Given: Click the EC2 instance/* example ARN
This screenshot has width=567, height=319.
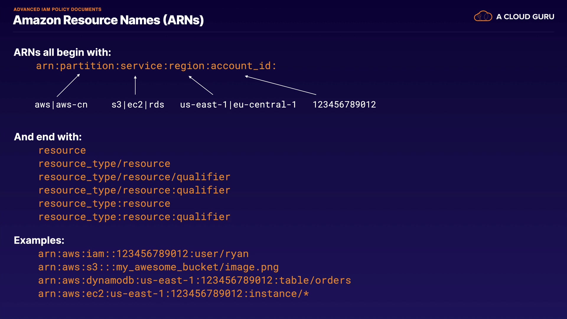Looking at the screenshot, I should point(173,294).
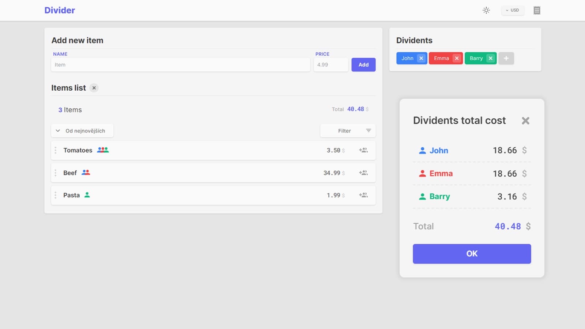Toggle light/dark theme sun icon
Image resolution: width=585 pixels, height=329 pixels.
tap(486, 10)
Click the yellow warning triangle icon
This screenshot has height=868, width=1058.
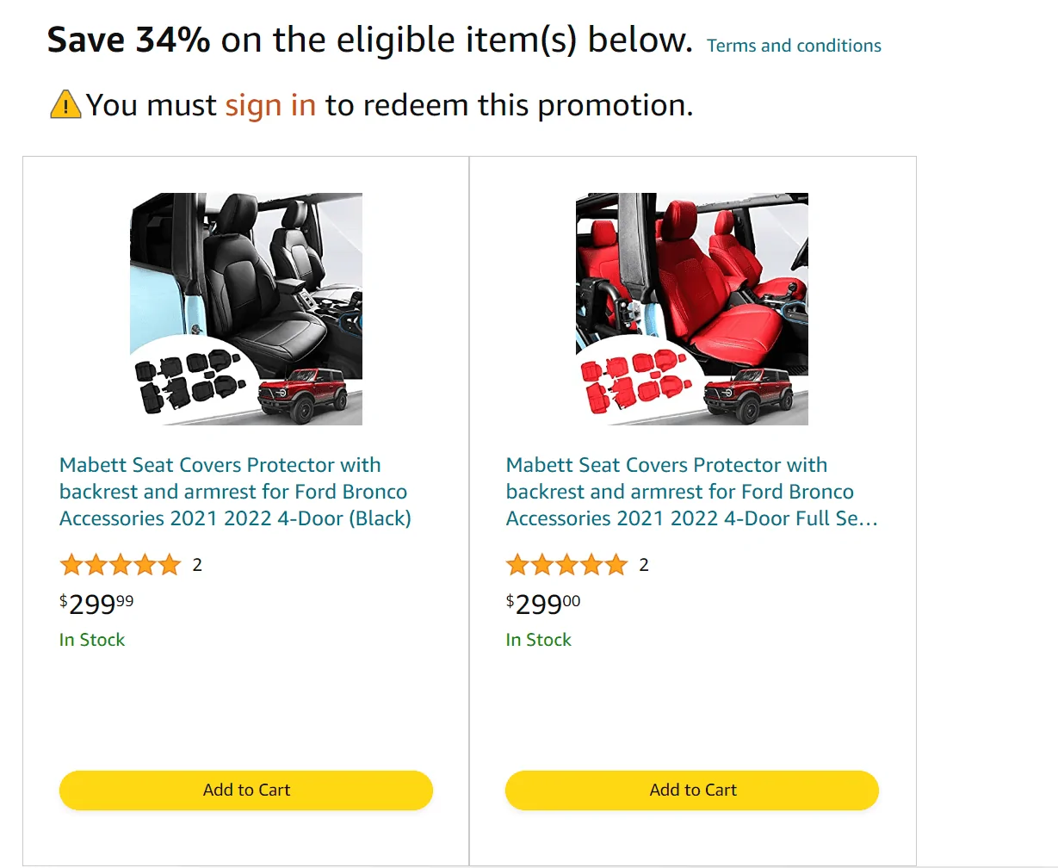point(65,104)
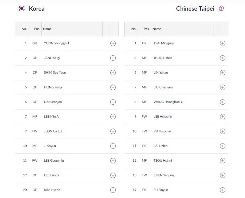The height and width of the screenshot is (198, 245).
Task: Click plus icon for KIM Hyeri C
Action: point(113,190)
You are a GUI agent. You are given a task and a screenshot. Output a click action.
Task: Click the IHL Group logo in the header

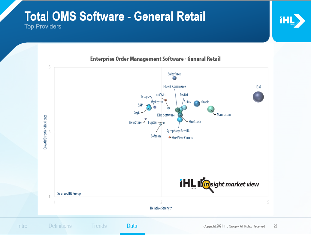coord(288,21)
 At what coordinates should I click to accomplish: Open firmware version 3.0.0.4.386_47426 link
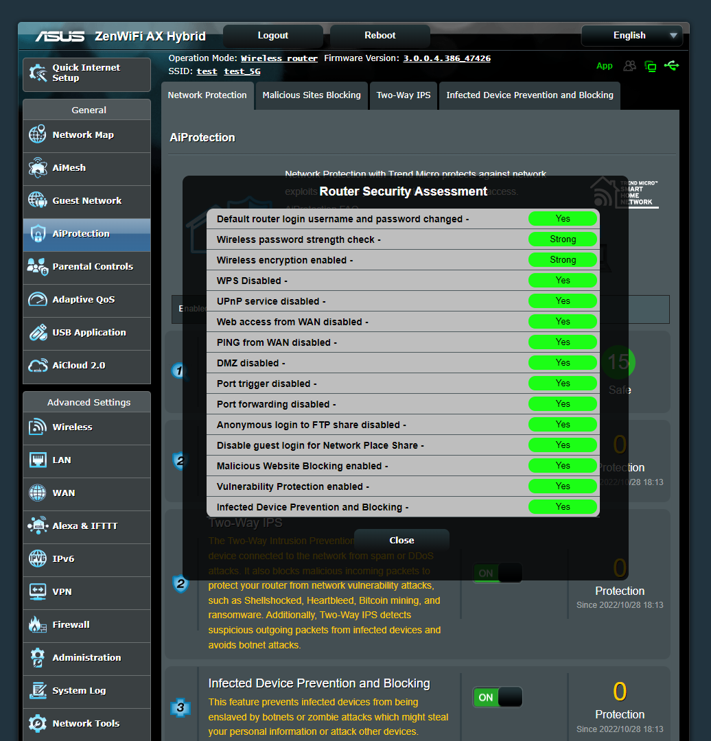tap(446, 58)
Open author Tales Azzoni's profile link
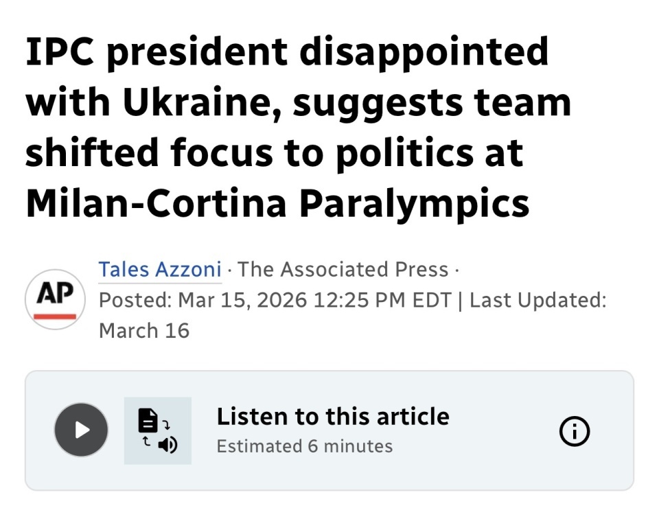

- **EXERCISE TASK**
In the entries from the line containing "At what coordinates" through the end of the entries, swap "firmware" for "software" and give those lines back with nothing else changed. Leave the pictures out.

- **SOLUTION FOR THIS EXERCISE**
 At what coordinates should I click to accomplish: Open software version 3.0.0.4.386_47426 link
tap(446, 58)
Open author Tales Azzoni's profile link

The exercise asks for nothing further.